**WHAT THE TASK ASKS**. Would you return exactly the lines running from the one with "Kalite (1180, 48)" to the bottom of the listing below, and no others?

**DATA SECTION**.
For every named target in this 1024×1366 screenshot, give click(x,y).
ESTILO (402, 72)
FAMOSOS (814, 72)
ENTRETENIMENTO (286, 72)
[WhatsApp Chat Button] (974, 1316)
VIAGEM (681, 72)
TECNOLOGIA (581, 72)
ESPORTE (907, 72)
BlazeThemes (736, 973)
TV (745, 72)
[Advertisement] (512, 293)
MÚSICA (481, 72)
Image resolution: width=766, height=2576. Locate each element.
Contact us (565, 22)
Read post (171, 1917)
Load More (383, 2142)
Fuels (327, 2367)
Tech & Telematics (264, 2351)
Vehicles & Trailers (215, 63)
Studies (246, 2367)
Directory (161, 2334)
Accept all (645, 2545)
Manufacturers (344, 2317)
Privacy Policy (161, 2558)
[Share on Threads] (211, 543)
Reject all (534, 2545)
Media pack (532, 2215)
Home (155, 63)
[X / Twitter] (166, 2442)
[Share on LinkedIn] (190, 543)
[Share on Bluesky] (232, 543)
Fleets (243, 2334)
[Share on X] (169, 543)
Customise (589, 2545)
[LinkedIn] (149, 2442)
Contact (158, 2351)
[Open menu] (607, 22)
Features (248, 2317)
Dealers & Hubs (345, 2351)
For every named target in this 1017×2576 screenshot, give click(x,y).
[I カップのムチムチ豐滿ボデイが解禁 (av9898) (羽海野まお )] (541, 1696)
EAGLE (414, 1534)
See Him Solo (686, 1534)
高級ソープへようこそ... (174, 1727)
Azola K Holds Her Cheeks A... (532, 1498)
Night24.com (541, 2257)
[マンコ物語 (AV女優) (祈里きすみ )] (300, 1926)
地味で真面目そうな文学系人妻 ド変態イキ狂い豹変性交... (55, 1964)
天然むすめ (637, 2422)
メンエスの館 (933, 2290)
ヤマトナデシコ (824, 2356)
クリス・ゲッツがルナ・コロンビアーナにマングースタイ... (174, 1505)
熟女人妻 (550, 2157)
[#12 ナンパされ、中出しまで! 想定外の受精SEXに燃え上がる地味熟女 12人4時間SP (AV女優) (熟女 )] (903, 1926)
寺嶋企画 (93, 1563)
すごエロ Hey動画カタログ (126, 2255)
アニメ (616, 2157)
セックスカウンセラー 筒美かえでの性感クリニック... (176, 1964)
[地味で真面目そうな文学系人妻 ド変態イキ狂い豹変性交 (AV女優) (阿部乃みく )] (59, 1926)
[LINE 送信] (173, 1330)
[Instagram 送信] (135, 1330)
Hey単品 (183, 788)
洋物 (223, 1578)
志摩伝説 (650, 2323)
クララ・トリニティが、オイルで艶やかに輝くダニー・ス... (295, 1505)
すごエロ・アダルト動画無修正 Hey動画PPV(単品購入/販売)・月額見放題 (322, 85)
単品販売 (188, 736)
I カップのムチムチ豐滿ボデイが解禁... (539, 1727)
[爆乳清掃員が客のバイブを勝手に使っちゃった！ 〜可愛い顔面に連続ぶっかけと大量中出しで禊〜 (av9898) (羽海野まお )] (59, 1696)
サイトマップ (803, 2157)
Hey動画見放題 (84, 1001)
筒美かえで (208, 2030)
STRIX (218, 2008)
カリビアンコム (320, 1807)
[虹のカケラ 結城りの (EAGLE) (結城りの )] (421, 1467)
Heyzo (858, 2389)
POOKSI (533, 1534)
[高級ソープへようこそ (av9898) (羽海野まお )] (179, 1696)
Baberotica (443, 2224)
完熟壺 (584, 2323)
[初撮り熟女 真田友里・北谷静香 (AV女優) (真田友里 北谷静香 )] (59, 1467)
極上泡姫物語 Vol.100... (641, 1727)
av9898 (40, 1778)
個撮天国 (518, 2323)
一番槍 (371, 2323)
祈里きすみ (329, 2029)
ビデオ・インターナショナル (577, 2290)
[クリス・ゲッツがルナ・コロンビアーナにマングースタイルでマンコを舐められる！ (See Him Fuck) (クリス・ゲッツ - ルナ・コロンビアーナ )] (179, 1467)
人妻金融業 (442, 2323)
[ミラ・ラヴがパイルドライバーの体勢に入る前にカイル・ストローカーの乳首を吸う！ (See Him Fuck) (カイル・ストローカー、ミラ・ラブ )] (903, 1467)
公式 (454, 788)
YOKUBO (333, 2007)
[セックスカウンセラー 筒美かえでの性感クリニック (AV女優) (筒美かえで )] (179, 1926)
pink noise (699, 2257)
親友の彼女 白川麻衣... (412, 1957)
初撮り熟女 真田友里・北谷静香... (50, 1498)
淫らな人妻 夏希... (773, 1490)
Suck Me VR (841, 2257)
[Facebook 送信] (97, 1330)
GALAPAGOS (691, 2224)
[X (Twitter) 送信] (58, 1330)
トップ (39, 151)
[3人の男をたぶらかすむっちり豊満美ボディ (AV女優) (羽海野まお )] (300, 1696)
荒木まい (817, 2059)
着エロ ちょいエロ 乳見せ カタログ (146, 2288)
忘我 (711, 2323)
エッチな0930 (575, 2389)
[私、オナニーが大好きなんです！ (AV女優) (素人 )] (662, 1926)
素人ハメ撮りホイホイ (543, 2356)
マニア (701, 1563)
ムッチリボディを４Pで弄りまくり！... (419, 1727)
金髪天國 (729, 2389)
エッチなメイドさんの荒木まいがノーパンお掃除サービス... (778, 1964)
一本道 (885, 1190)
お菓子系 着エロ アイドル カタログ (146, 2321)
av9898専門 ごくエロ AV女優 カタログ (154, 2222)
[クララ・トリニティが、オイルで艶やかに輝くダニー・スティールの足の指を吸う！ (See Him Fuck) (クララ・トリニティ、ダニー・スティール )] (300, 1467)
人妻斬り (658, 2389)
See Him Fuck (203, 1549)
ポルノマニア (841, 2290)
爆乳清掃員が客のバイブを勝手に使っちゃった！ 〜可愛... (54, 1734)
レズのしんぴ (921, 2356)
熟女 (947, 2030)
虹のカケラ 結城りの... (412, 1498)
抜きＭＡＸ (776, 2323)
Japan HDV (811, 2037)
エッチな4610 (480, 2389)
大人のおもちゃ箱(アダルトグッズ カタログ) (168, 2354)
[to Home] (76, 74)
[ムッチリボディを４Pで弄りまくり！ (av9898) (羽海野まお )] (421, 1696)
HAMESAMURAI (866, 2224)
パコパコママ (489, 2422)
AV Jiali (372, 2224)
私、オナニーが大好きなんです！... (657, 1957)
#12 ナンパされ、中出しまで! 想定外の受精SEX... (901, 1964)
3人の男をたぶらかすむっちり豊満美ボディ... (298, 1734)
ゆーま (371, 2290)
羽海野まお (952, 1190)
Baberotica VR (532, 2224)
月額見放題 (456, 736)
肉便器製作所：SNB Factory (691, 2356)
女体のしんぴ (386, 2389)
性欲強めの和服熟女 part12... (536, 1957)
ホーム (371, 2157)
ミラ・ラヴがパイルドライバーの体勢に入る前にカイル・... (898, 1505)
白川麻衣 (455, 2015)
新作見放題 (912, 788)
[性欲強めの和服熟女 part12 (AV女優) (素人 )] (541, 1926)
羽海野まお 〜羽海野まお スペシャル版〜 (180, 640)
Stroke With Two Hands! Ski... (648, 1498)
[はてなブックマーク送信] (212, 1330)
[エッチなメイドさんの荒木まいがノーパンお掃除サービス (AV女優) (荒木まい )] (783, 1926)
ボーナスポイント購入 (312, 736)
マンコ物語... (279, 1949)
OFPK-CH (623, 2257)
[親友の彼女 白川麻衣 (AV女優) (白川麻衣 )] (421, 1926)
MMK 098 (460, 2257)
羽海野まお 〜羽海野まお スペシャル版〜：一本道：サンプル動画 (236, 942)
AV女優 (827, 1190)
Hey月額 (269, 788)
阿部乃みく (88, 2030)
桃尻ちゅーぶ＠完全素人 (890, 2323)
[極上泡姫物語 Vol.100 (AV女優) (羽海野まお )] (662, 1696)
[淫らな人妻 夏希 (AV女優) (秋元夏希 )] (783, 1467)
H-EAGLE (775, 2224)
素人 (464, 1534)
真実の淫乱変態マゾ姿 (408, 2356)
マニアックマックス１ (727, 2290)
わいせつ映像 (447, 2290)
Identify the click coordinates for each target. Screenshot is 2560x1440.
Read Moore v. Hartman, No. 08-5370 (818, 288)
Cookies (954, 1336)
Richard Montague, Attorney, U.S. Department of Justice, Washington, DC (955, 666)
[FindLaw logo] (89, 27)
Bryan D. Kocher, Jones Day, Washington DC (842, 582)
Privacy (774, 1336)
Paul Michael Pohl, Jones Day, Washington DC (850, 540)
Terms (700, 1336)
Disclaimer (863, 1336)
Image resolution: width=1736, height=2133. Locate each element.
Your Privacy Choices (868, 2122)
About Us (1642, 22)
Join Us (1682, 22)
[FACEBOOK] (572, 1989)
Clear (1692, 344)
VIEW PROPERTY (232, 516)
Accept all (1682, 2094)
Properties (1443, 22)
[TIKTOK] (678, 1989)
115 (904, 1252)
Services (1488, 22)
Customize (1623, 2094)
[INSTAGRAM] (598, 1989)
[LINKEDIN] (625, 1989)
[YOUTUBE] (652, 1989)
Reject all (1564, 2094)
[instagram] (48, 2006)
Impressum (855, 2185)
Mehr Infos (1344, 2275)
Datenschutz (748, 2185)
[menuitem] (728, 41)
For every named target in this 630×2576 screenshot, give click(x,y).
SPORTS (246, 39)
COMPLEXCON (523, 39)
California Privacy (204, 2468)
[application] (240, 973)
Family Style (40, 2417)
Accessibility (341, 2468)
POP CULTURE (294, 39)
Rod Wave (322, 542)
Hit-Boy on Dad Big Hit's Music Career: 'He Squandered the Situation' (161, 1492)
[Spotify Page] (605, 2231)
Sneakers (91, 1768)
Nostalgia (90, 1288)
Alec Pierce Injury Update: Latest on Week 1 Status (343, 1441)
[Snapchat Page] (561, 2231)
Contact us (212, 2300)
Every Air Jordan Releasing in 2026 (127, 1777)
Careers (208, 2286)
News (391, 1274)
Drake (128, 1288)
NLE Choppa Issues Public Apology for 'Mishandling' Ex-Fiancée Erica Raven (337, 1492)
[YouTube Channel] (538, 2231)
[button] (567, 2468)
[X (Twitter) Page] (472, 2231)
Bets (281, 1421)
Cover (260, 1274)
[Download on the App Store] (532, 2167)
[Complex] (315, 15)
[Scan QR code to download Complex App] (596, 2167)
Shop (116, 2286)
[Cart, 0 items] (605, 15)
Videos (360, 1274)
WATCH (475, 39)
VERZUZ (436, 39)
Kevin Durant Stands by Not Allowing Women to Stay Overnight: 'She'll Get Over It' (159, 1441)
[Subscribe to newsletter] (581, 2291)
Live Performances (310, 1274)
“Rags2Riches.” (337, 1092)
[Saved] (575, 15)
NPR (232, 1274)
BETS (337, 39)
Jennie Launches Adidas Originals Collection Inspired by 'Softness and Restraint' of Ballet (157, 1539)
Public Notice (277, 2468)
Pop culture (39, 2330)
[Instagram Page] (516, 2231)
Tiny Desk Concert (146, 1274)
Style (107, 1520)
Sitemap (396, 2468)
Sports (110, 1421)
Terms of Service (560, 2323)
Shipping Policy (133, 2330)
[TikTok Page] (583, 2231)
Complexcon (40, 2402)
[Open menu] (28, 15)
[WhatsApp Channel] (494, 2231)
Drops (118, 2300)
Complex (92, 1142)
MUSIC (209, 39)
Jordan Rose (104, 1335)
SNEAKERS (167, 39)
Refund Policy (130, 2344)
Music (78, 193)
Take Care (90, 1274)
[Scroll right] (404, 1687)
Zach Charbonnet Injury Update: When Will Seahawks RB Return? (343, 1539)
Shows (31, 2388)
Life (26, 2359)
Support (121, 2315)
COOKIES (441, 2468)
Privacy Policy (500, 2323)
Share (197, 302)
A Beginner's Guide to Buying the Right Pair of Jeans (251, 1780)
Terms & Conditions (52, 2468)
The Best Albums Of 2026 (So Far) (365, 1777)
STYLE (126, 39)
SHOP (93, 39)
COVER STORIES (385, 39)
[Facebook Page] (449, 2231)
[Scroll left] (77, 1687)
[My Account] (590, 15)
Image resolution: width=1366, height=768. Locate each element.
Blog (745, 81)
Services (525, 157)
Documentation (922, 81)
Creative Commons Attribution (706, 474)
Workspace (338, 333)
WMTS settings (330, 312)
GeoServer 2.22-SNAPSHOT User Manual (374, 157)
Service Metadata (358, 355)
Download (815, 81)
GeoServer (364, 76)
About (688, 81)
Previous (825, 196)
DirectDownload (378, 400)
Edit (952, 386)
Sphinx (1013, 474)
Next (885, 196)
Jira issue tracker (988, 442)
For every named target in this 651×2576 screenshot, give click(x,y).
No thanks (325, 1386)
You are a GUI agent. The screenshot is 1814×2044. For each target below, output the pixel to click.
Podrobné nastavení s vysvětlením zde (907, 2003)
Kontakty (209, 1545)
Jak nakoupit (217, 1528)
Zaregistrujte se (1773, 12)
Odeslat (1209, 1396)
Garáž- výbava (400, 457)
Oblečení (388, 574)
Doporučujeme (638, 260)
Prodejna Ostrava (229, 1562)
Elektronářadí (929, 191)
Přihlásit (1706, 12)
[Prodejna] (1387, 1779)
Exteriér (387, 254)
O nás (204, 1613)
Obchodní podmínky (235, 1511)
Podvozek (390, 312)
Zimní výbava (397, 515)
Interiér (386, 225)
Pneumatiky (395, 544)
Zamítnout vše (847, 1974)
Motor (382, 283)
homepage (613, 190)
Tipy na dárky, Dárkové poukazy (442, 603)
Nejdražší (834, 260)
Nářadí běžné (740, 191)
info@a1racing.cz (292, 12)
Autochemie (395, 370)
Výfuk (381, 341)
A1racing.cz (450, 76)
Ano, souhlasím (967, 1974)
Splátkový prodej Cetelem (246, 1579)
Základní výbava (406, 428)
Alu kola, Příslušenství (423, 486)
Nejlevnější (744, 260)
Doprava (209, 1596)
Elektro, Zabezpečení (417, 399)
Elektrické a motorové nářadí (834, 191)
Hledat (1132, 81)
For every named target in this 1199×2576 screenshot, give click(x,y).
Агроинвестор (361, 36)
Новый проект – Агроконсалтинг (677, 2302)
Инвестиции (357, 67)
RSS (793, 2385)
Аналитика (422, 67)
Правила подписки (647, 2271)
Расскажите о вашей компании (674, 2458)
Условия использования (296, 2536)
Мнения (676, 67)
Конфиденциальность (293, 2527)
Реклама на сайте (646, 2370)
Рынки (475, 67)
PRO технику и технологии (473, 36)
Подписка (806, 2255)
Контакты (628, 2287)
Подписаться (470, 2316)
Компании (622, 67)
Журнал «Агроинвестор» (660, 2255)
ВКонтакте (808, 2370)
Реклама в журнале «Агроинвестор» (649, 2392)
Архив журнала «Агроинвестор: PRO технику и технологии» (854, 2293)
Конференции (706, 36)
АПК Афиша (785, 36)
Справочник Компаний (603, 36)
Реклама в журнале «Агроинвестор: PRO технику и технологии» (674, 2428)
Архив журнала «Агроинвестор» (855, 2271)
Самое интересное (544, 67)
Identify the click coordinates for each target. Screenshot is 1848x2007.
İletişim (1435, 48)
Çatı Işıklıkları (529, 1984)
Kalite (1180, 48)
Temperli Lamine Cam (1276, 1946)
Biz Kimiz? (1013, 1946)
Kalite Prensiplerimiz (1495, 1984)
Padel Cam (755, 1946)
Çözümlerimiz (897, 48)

**RESPONSE AREA**.
Kalite (1180, 48)
Temperli Lamine Cam (1276, 1946)
Biz Kimiz? (1013, 1946)
Kalite Prensiplerimiz (1495, 1984)
Padel Cam (755, 1946)
Çözümlerimiz (897, 48)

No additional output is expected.